== YOUR OBJECTIVE ==
With pictures left out, retype exactly the lines from the one containing "Where should I" through the final line of the entries.

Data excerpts
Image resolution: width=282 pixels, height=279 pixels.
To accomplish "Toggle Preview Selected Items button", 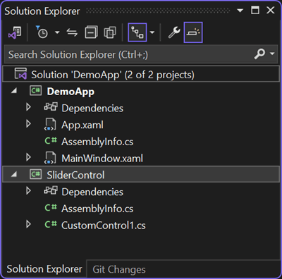I will 193,32.
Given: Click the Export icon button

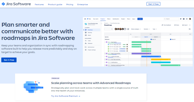Looking at the screenshot, I should [x=183, y=25].
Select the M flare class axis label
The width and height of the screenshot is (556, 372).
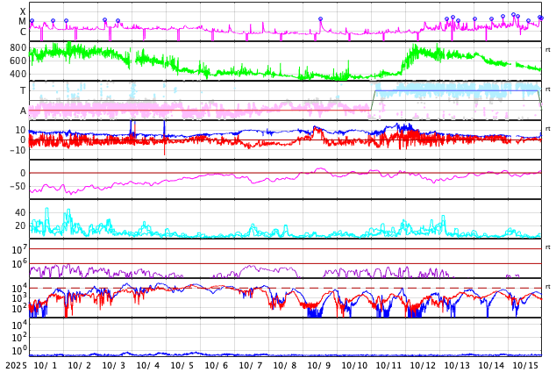pos(23,22)
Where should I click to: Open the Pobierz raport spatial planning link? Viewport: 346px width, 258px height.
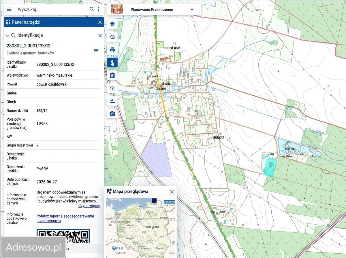tap(65, 218)
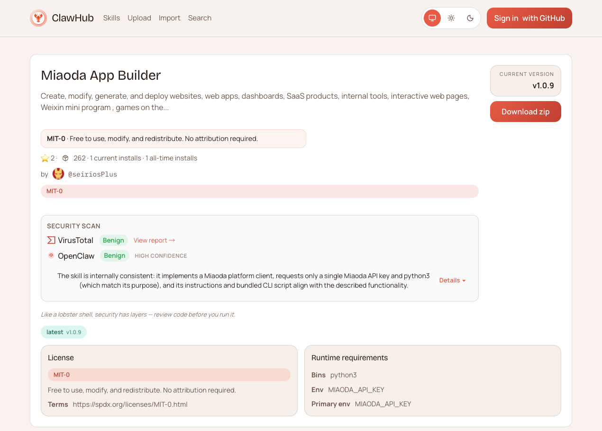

== SOLUTION FOR THIS PROBLEM ==
Where should I click to: Open the Pobierz raport spatial planning link? Viewport: 346px width, 258px height.
tap(65, 218)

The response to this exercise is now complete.